Intellectual Property – Trade Mark Infringement – Figurative Community Trademark

By Rosanna Cooper

In the case of Sportwetten GmbH Gera v the Office for Harmonisation in the Internal Market (“OHIM”) (2005), it was held that the registration of a Community trade mark was not contrary to public policy or public morality.

On 11 January 1999, OHIM published a figurative mark incorporating the word INTERTOPS in respect of Class 42: bookmakers and betting services of all kinds.

Sportwetten GmbH was the proprietor of the trade mark INTERTOPS SPORTWETTEN, registered in Germany in respect of the same types of services.

On 17 May 1999, Sportwetten lodged an application for a declaration of invalidity concerning the INTERTOPS registration. The application was rejected by OHIM and Sportwetten appealed to the Court of First Instance.

Sportwetten contended that:

▪ registration infringed Article 51 of Regulation No 40/94 read together with Article 7 (1) (f) and (2) because the proprietor was not licensed to offer or advertise in Germany the services in respect of which the mark had been registered; and ▪ the INTERTOPS trade mark was contrary to public policy or to accepted principles in Germany and other Member States.

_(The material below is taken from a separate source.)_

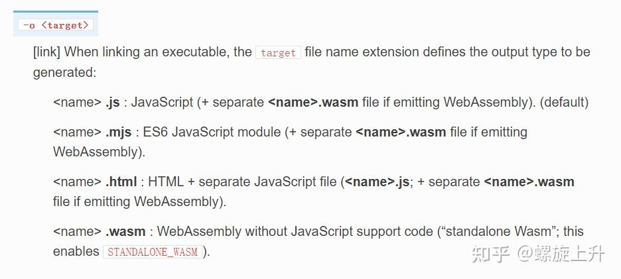
Task: Open the STANDALONE_WASM setting reference
Action: coord(153,252)
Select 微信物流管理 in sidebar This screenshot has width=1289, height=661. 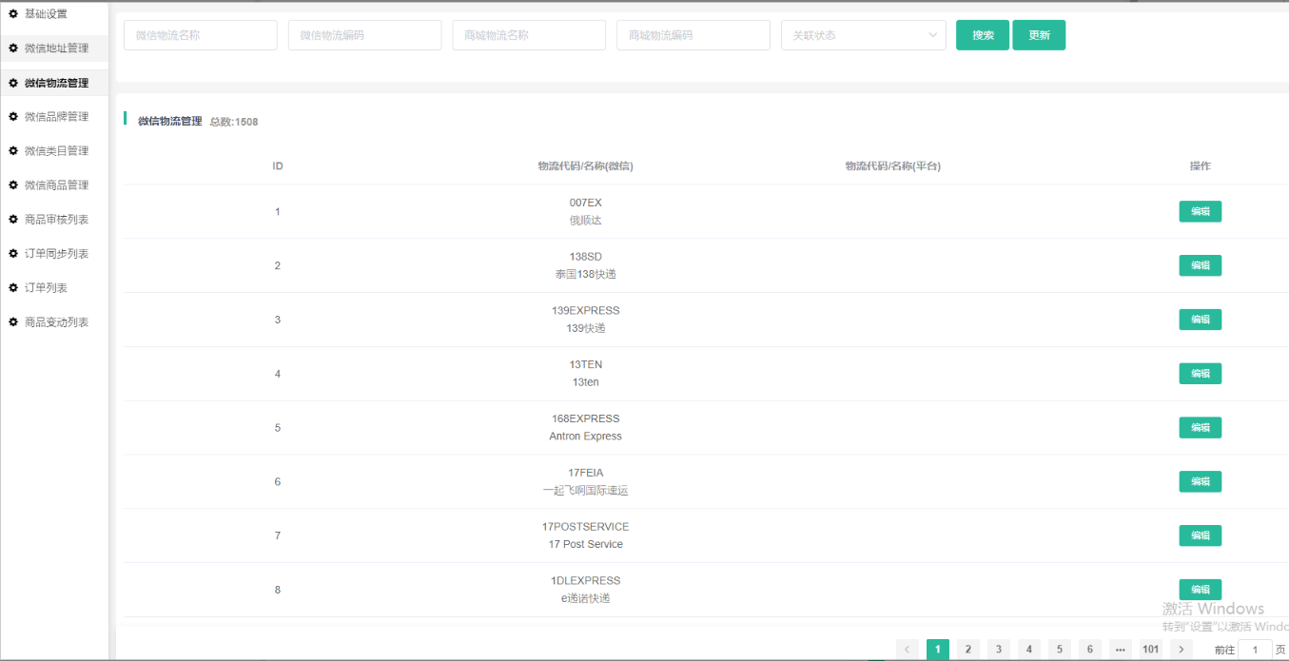pos(56,83)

The Court of First Instance dismissed the appeal and confirmed that:

▪ it is the trade mark itself, not the circumstances relating to the conduct of the person applying for registration, that is to be assessed in order to determine whether the mark is contrary to public policy or accepted standards of morality for the purpose of Article 7; ▪ consequently the fact that the INTERTOPS proprietor was prohibited from offering betting services in Germany did not have the effect of rendering the trade mark itself contrary to public policy or principles of morality; and ▪ therefore there was no grounds for which the decision should be annulled and therefore the application for a declaration of invalidity was denied.